Halstead then pursued the question of the origins of bones and teeth, applying dental techniques to fossil fishes. Halstead and Beryl Morris, a dentistry student at University College Hospital, worked together and soon married, with Morris having two daughters from a previous marriage. While he had previously published under his stepfather's name, Tarlo, he also chose to change his name, writing between 1966 and 1968 as L. B. Halstead Tarlo and then L. Beverly Halstead after that. Halstead continued to publish numerous studies on vertebrate hard tissues, Paleozoic fishes, and the evolution of teeth. A sedimentology research laboratory was developed at the University of Reading under Percival Allen, who found positions for both John R.L. Allen and Halstead. Halstead began teaching at Reading, including taking students on annual field trips to the Isle of Wight to study its geology. Halstead and Morris had conflict often, and after six years, Halstead moved out, and the marriage legally ended in 1975.

===Death===
In August 1991, Halstead was planning to attend the joint meeting of the Geologists' Association (in which he was the President since the last year) and the British Association for the Advancement of Science in Plymouth.
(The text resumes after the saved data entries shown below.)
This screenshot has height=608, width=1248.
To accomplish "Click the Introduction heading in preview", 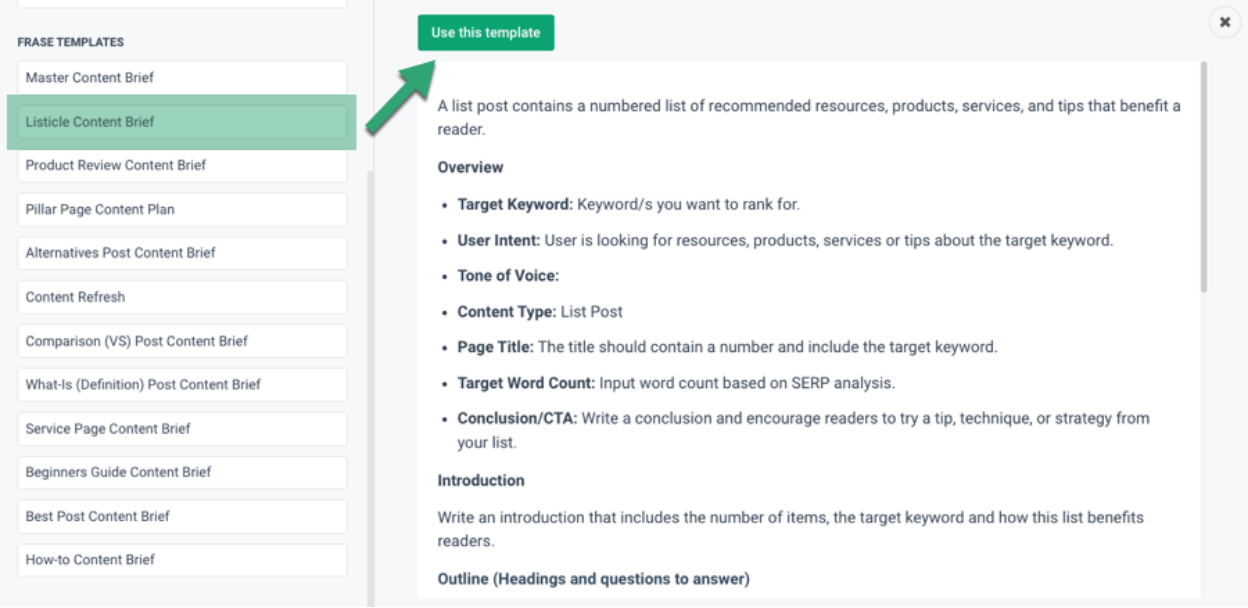I will point(480,481).
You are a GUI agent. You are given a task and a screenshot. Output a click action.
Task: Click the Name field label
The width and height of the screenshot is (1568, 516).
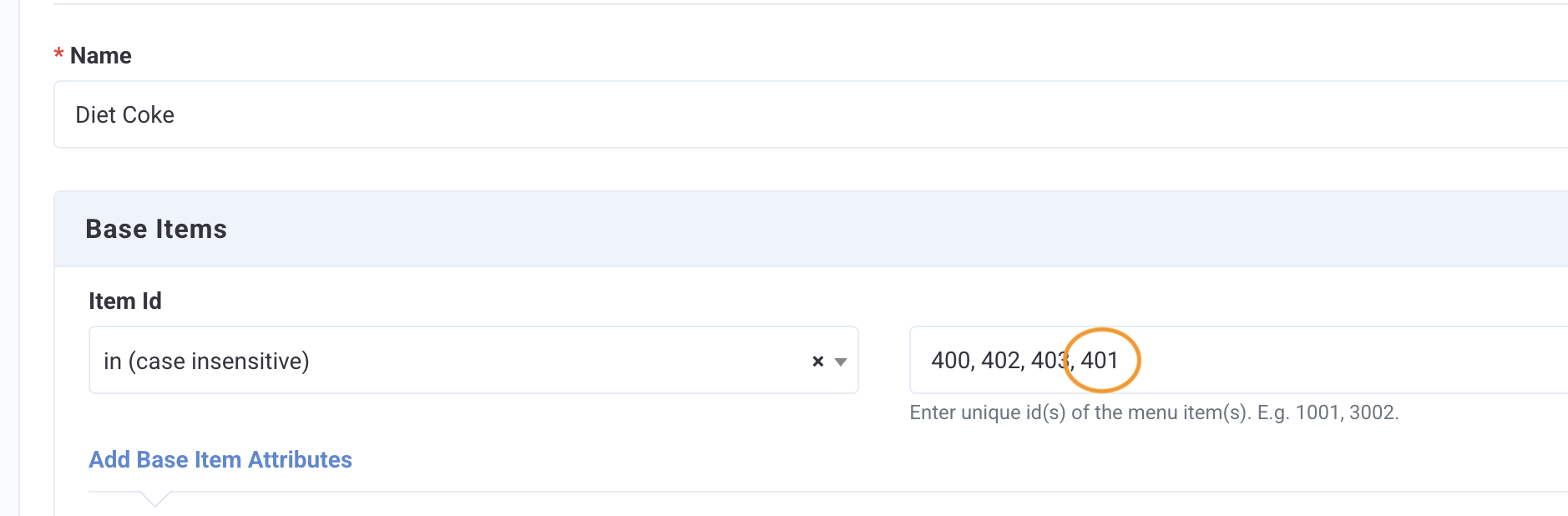(x=101, y=55)
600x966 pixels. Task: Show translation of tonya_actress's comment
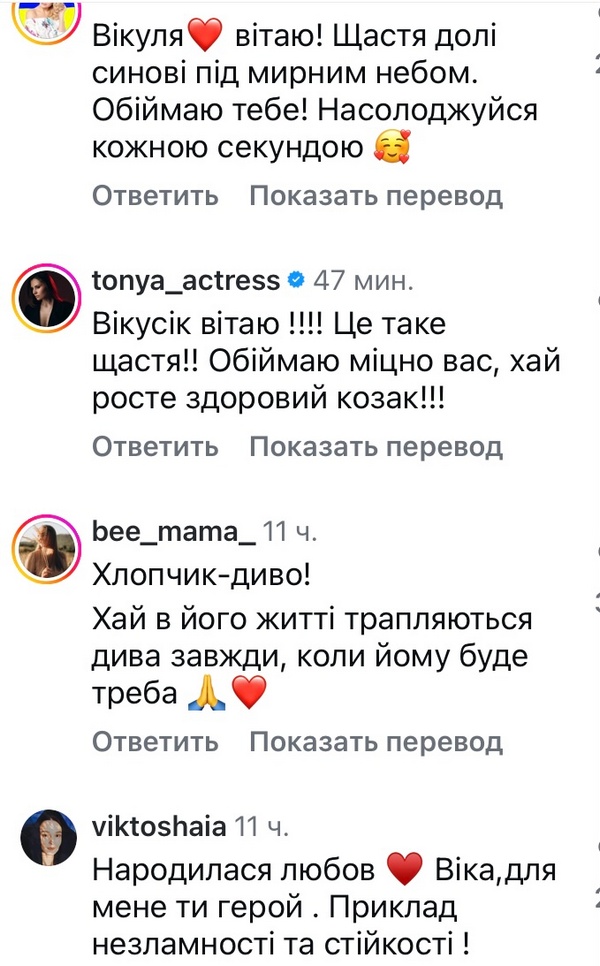coord(375,445)
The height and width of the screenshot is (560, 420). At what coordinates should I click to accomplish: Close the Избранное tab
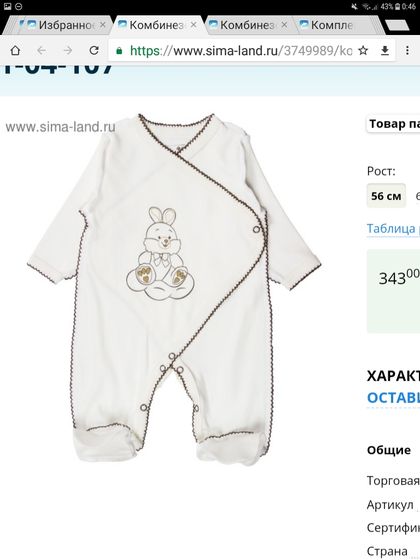point(102,25)
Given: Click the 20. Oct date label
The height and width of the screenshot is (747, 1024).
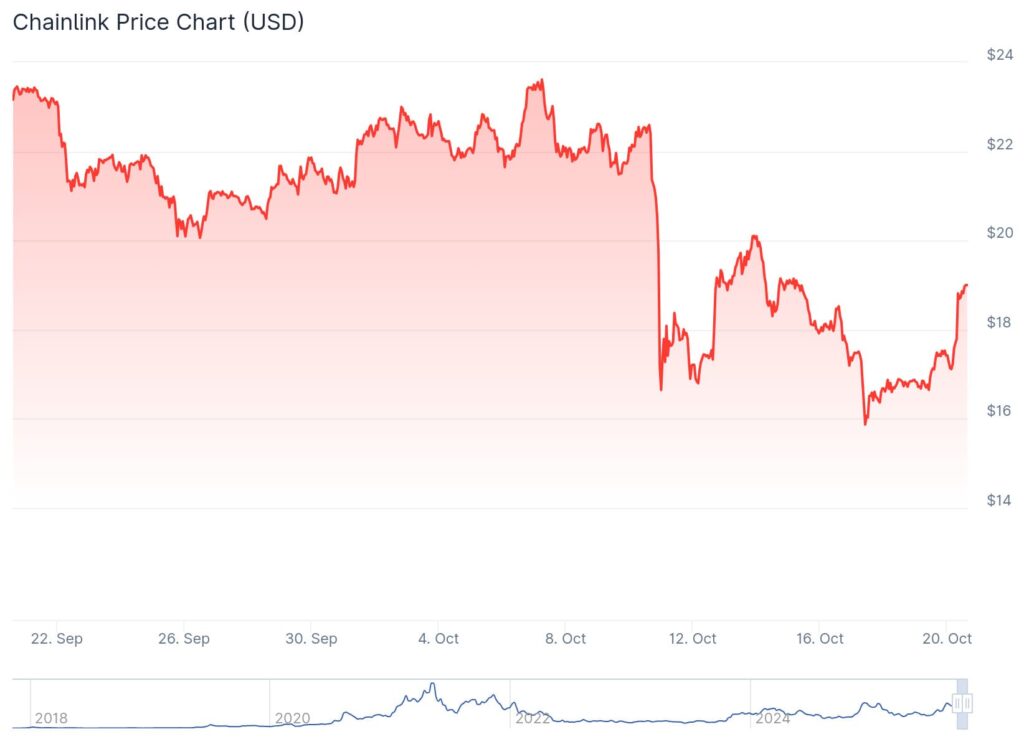Looking at the screenshot, I should pos(946,638).
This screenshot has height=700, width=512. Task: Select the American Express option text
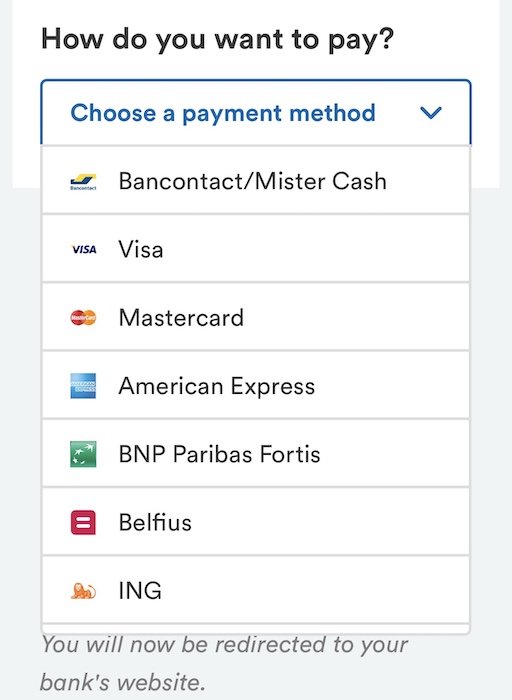[x=216, y=386]
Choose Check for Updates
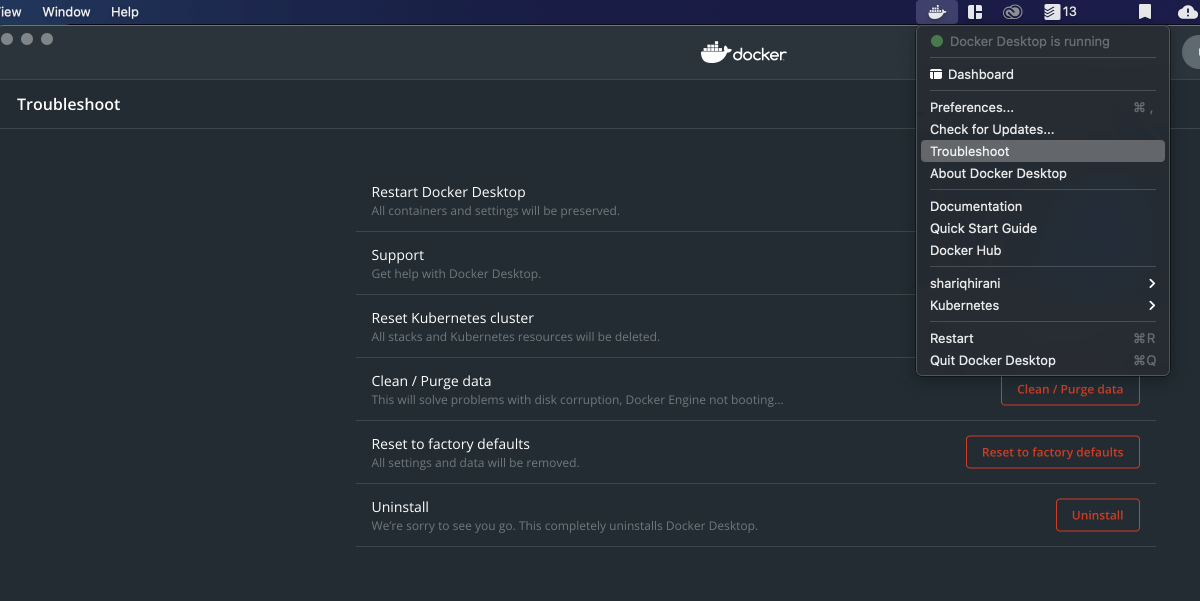Image resolution: width=1200 pixels, height=601 pixels. pyautogui.click(x=991, y=129)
After visiting Jenny and Tom in Reading, he had loaded his car up with items for his cottage in Lancashire and Plymouth the next day for preparations for the meeting. Approaching Bath, Somerset in the night, he was unable to see the unlit side of a semi-truck performing a u-turn, and drove into the side without braking. Another vehicle following Halstead was able to slow slightly but still collided, and both cars erupted in flames. The drivers were dragged clear but Halstead had broken his neck upon impact. At the time of his death, most of Halstead's quarrels were in the past. A memorial service was held on in Bath.